Sort of. You can't opt out of transactionality (transaction isolation settings are often global) and you can't defer index updates except by making your indices "manual".

The first job I worked for essentially built an event sourcing system on top of an RDBMS. We still had the production system brought down by an analyst leaving a transaction open for weeks (we weren't big enough to have a separate analytics datastore at that point). They should've known to enable autocommit (even though their queries were read only!), but it's still a footgun that was only there because of the ACID RDBMS.


Im no expert but my recent conclusion from writing an ordering system is customers can instruct their banks to roll back many payments a month or even a year after the fact

So actual ACID transactional consistency requires a year. So after basic checks just say you'll give them what they want and accept payment -- since you'll need failure recovery anyway for lack of delivery, refunds, acts of God etc

So accept and plan for failure


The idea I've seen repeated here a lot is to aim for strong consistency internal to your system, even though the real world/things external to your system will be eventually consistent.
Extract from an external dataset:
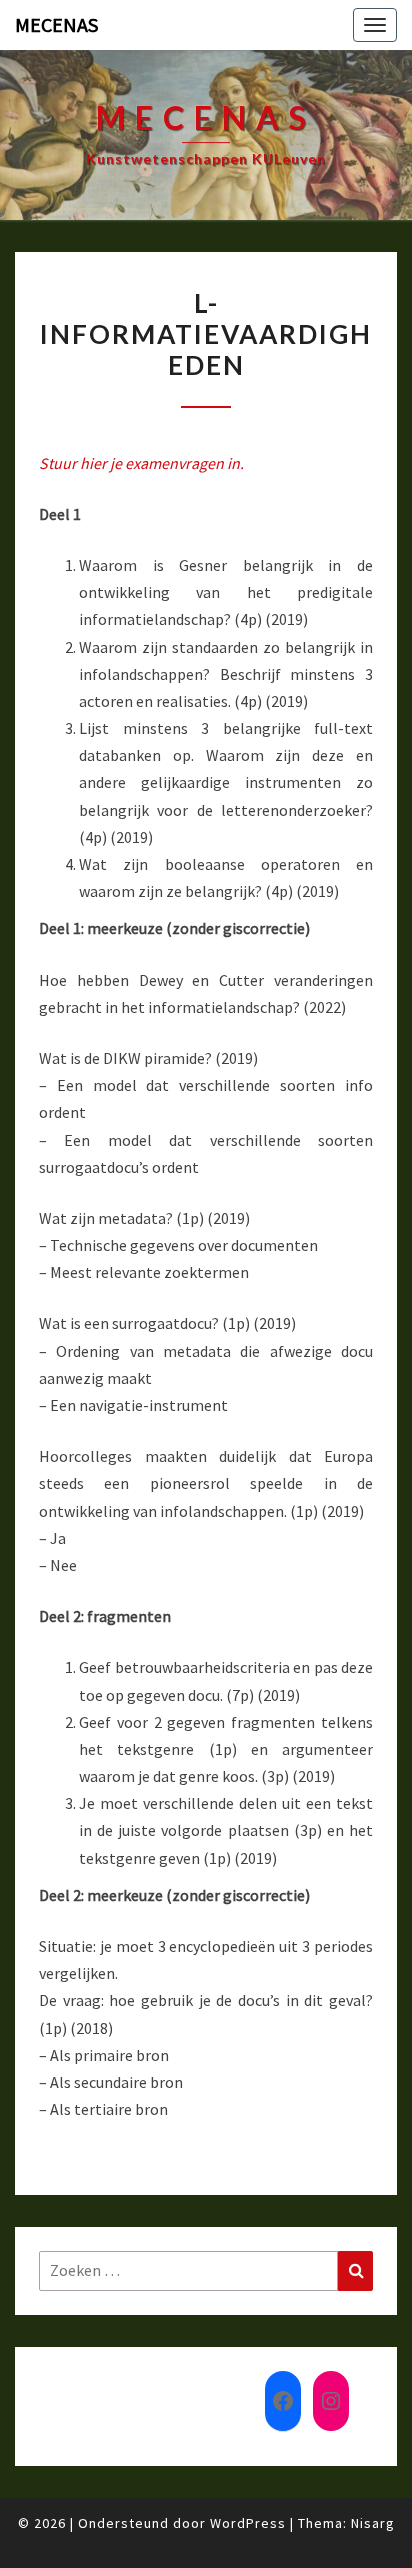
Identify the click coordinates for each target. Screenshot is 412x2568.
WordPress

So the inventory <-> create order interactions are internal and can be strongly consistent, while the realities of the banking system are external and will be eventually consistent.

Just because you can't make everything strongly consistent doesn't mean you shouldn't bother at all; it can still eliminate entire classes of errors (in this case, errors around inventory being over-consumed leading to cancelled orders are completely avoided with ACID)

edit: I'm also no expert when it comes to distributed systems. Most of my experience is with transactional systems which I know quite well, and distributed is still a mystery to me. I am very open to new ideas around it and don't have a ton of confidence in my comments here.


A lot of things have improved in distributed databases as of late. There are distributed databases today (my co. provides one) that can have strict serializability (the highest data integrity level) for hyper scale applications. Tolerating "eventual consistency" is largely a choice, oftentimes forced because your DB application or implementation (NoSQL and traditional RDBMS, depending on their implementation) does not provide you strict transaction guarantees. There are third parties (https://jepsen.io/analyses is a great source) that can evaluate and validate such claims. A lot of the anecdotal information in this thread here is no longer accurate or applicable. Yes, there are databases (like Fauna) that don't compromise on the highest transactional levels, and yes, there are more widely used databases (MongoDB, DynamoDB, and many others) that either cannot make those guarantees, or their implementation by their service provider cannot demonstrate that guarantee. Happy to provide more info if interested.


> the part of the system where the vast majority of consistency issues happen

This is survivorship bias: the reason the vast majority of consistency issues happen between the client and the server is _because_ the server can eliminate issues on its side with transactions and similar.


No, you're inherently a lot more likely to get inconsistency over the higher-latency and less-reliable public internet that between the server application and database that are probably sitting in the same rack, if not on the same machine.